Recommendation

Bug detection is central to software engineering, but what motivates programmers to perform as optimally as possible? Despite a long history of economic experiments on incentivisation, there is surprisingly little research on how different incentives shape software engineering performance. In the current study, Krüger et al. (2022) propose an experiment to evaluate how the pay-off functions associated with different financial incentives influence the performance of participants in identifying bugs during code review. The authors hypothesise that performance-based incentivisation will result in higher average performance, as defined using the F1-score, and that different incentivisation schemes may also differ in their effectiveness. As well as testing confirmatory predictions, the authors will explore a range of ancillary strands, including how the different incentivisation conditions influence search and evaluation behaviour (using eye-tracking), and the extent to which any effects are moderated by demographic factors.

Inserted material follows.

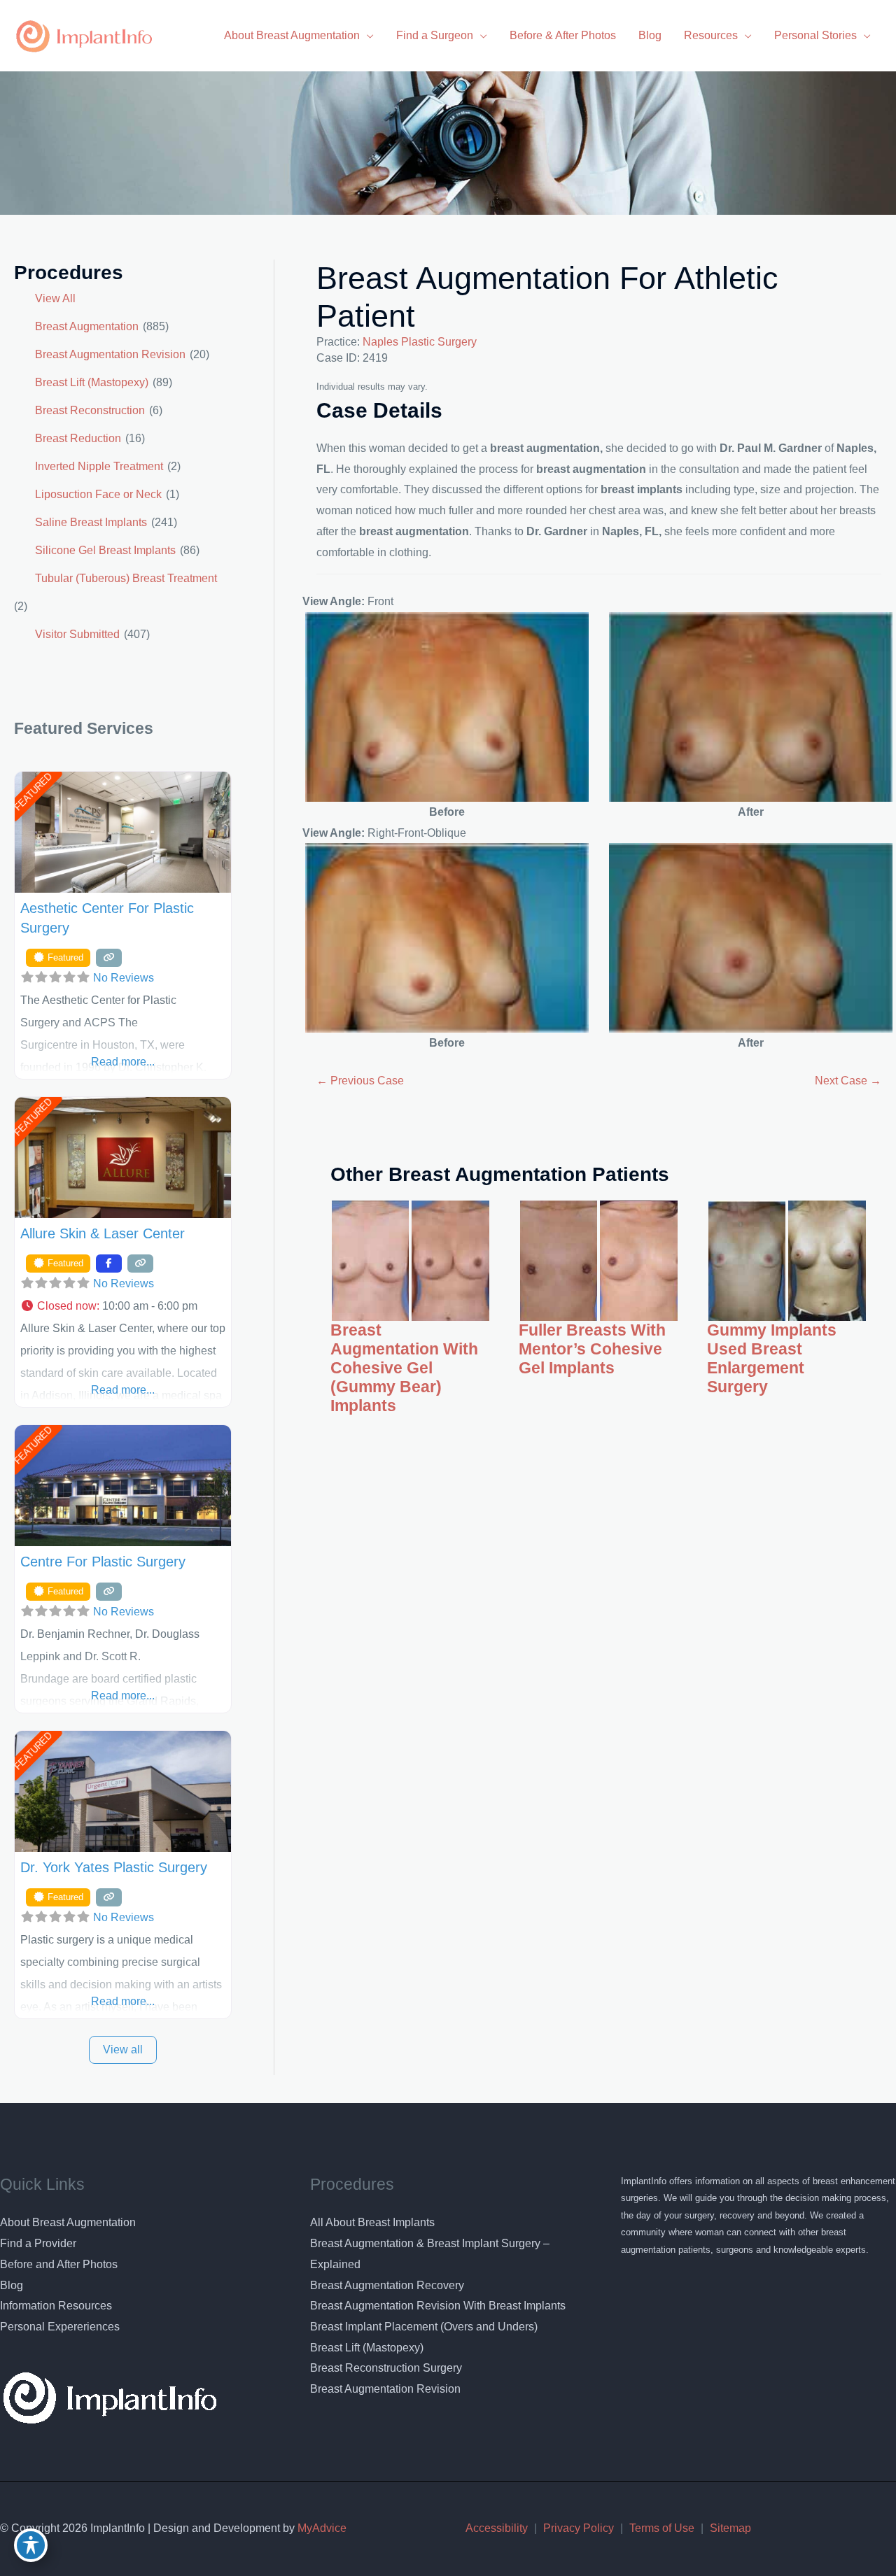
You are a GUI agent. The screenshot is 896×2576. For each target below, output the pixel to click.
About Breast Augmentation (68, 2222)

The Stage 1 manuscript was evaluated over one round of in-depth review. Based on detailed responses to the recommender and reviewers' comments, the recommender judged that the manuscript met the Stage 1 criteria and therefore awarded in-principle acceptance (IPA).

**URL to the preregistered Stage 1 protocol: **https://osf.io/s36c2

1. Krüger, J., Çalıklı, G., Bershadskyy, D., Heyer, R., Zabel, S. & Siegmar, O. (2022). Registered Report: A Laboratory Experiment on Using Different Financial-Incentivization Schemes in Software-Engineering Experimentation, in principle acceptance of Version 3 by Peer Community in Registered Reports. https://osf.io/s36c2

Chris Chambers (2022) Bug detection in software engineering: which incentives work best?.

DOI or URL of the report: **https://doi.org/10.48550/arXiv.2202.10985**

Thank you for your patience as we have gathered evaluations of your submission. I have now obtained two expert reviews and I have also read your manuscript myself. As you will see, the reviews are broadly positive about your proposal, while also noting several areas that would benefit from improvement, particularly concerning the level of methodological detail, threats to validity, and specifics of the analysis plans. I have also read your manuscript carefully with a view toward ensuring that it meets the Stage 1 criteria.

Overall, I believe your proposal is a promising candidate a RR, and should be suitable for Stage 1 in-principle acceptance once a variety of issues are addressed. I am therefore happy to invite a major revision. In revising, please include a point-by-point response to each comment of the reviewers (making clear what has changed in the manuscript, or providing a suitable rebuttal), as well as to my own points below (Recommender comments). When resubmitting please also include a tracked-changes version of the manuscript.

Given the importance of the survey study for choosing the input parameters for the MAIT and MPIT interventions, the precision of these estimates in the survey study seems crucial. At the moment, the sample size justification for this part of the design is defined too imprecisely and arbitrarily. Instead, please provide a formal sampling plan based on the required level of precision (for guidance see the section “Planning for Precision” in https://psyarxiv.com/9d3yf/). This could be achieved analytically or through simulations.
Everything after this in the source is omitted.